This page describes how to import your catalog information to Recommendations AI, and keep it up to date.
Before you begin
Before you can import your catalog information, you must have completed the instructions in Before you begin, specifically setting up your project, creating a service account, and adding the service account to your local environment.
You must choose your catalog levels before importing your catalog, and you must have the Recommendations AI Admin IAM role to be able perform the import.
Catalog import best practices
Recommendations AI requires high-quality data to make high-quality predictions. If your data is missing fields or has placeholder values instead of actual values, the quality of your predictions suffers.
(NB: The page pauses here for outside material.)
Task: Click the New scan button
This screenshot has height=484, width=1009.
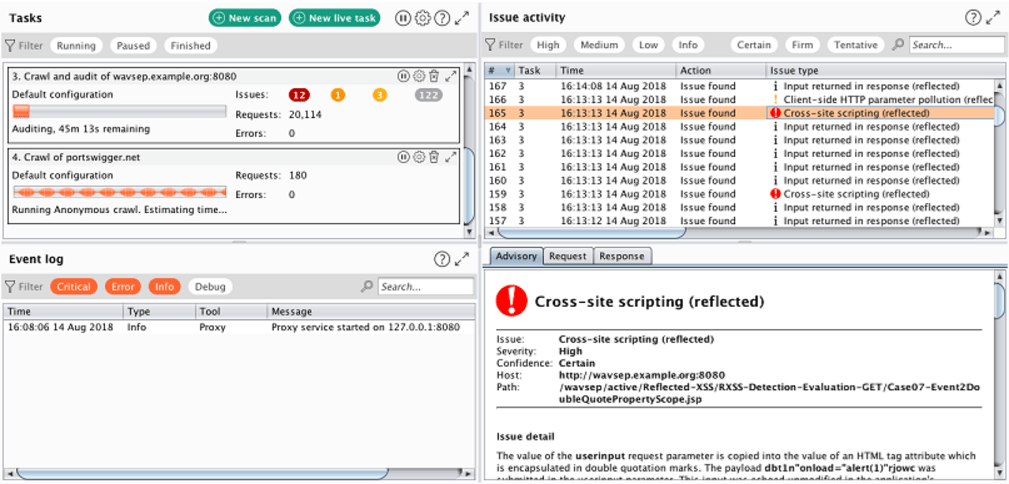Action: [245, 18]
When you import catalog data, ensure that you implement the following best practices:
Make sure you review the information about catalog levels before uploading any data.
Changing catalog levels after you have imported any data requires a significant effort: changing catalog levels.
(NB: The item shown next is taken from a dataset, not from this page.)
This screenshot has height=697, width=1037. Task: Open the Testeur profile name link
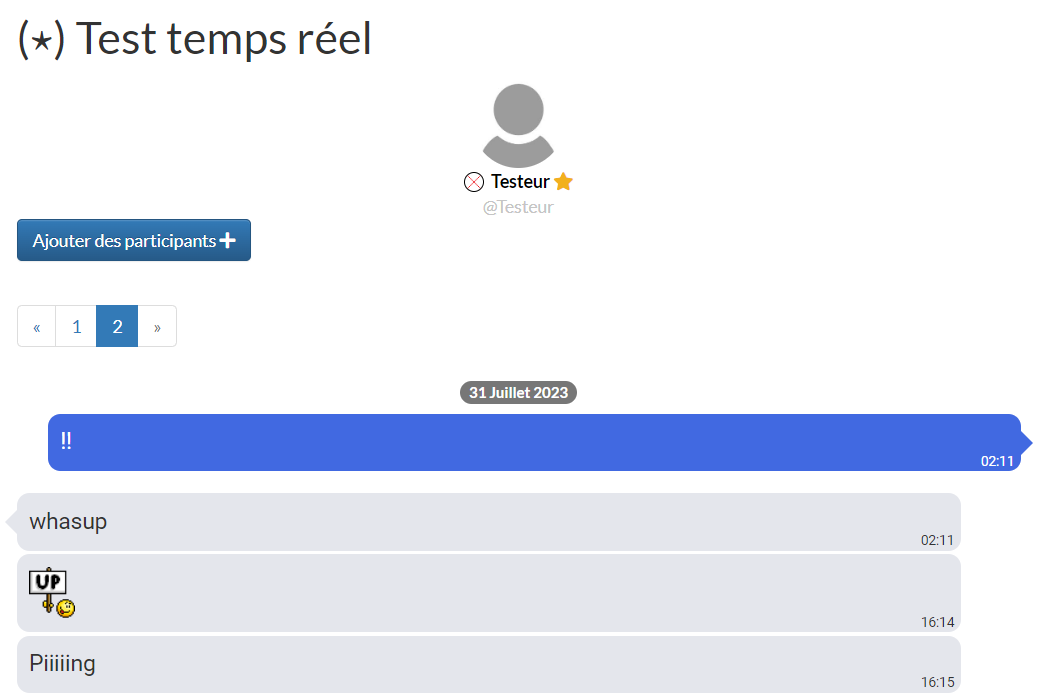click(520, 181)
Observe the catalog item import limits.
For bulk import from Cloud Storage, the size of each file must be 2 GB or smaller. You can include up to 100 files at a time in a single bulk import request.
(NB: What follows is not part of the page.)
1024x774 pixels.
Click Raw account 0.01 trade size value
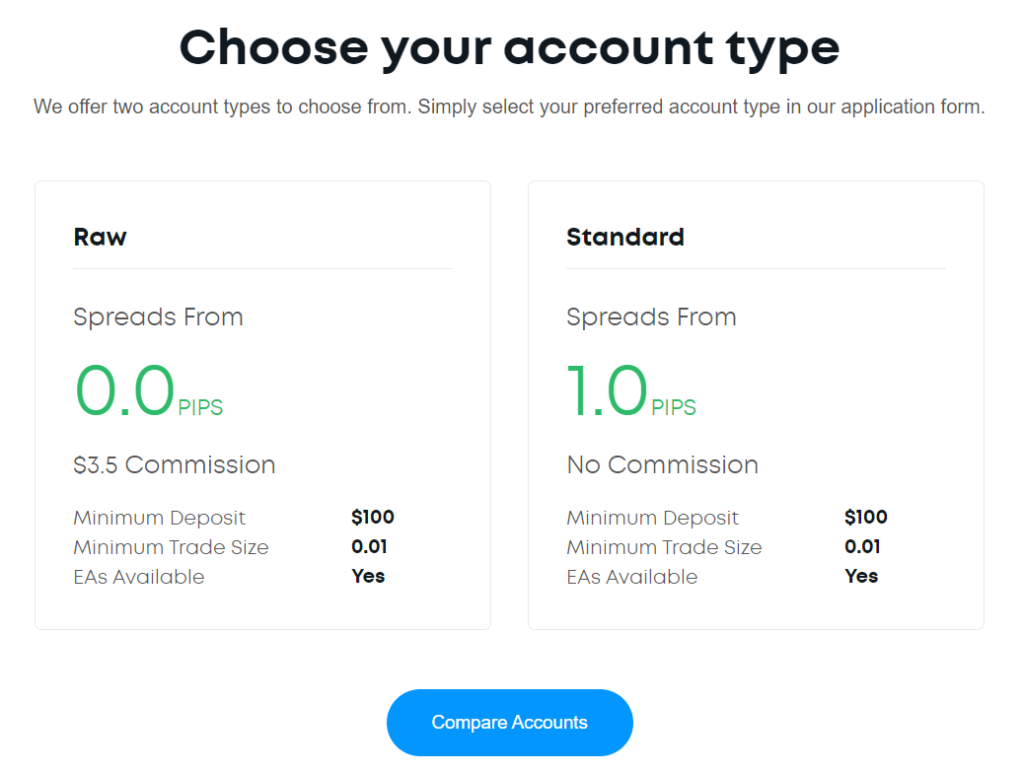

For inline import, import no more than 5,000 catalog items at a time.
Make sure that all required catalog information is included and correct.
Do not use dummy or placeholder values.
Include as much optional catalog information as possible.
Keep your catalog up to date.
Ideally, you should update your catalog daily. Scheduling periodic catalog imports prevents model quality from going down over time. You can use Google Cloud Scheduler to automate this task.
Do not record user events for catalog items that have not been imported yet.
After importing catalog information, review the error reporting and logging information for your project.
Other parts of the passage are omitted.